**Work item**. Copy the lines below, beginning with the one that contains "You are a computer-use agent. Screen" and continuing through the final line, exactly as written and with no other lines.

□ □ □ □ □

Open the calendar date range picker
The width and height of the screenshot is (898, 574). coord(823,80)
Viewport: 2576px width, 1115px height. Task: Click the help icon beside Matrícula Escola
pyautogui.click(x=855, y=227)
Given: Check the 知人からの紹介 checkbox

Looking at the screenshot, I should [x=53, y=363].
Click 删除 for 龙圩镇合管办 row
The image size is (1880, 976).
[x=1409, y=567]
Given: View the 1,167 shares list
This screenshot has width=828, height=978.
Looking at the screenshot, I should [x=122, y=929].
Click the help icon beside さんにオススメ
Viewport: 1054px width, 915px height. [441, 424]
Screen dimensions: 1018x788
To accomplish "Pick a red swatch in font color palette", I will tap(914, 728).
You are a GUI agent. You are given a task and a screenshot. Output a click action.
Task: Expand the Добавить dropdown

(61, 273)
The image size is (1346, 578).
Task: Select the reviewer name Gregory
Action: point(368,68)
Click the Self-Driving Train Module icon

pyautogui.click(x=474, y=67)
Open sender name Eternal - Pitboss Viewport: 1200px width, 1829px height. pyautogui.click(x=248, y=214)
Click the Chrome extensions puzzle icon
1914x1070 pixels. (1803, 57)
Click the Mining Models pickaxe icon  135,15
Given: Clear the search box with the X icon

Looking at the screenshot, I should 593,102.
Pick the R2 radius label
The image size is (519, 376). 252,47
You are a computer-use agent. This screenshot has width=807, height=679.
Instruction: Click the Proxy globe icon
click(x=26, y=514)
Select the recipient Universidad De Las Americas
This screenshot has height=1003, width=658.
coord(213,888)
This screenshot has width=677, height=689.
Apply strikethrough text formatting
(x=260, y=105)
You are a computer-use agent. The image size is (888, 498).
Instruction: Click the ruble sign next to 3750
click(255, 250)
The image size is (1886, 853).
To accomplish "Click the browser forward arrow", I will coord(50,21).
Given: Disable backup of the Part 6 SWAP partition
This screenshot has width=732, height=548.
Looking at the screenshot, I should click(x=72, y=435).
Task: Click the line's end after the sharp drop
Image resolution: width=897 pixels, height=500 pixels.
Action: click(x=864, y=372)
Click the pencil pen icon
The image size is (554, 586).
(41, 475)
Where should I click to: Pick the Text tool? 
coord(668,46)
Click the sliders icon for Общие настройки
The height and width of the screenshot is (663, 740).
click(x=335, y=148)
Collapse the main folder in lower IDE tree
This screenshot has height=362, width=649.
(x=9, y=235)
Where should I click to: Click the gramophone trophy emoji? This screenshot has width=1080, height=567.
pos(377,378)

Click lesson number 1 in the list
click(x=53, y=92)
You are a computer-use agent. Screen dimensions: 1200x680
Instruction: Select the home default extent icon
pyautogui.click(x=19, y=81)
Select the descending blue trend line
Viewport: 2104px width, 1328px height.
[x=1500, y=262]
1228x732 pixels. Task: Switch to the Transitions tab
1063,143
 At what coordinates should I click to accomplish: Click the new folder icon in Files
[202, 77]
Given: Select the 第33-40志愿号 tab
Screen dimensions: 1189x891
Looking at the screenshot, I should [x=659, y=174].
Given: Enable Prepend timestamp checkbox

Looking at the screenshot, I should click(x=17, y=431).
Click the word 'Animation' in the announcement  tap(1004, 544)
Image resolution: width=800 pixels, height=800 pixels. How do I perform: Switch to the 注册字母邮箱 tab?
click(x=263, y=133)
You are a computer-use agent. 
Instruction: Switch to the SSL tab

□ □ □ □ □

**Answer space**.
You are a computer-use agent. Screen dimensions: 1200x680
Instruction: Select the home default extent icon
pyautogui.click(x=19, y=81)
Select the descending blue trend line
Viewport: 2104px width, 1328px height.
[x=1500, y=262]
1228x732 pixels. Task: Switch to the Transitions tab
1063,143
 At what coordinates should I click to accomplish: Click the new folder icon in Files
[202, 77]
Given: Select the 第33-40志愿号 tab
Screen dimensions: 1189x891
Looking at the screenshot, I should [x=659, y=174].
Given: Enable Prepend timestamp checkbox

Looking at the screenshot, I should click(x=17, y=431).
Click the word 'Animation' in the announcement  tap(1004, 544)
Image resolution: width=800 pixels, height=800 pixels. How do I perform: Switch to the 注册字母邮箱 tab?
click(x=263, y=133)
You are a computer-use agent. 
Instruction: Switch to the SSL tab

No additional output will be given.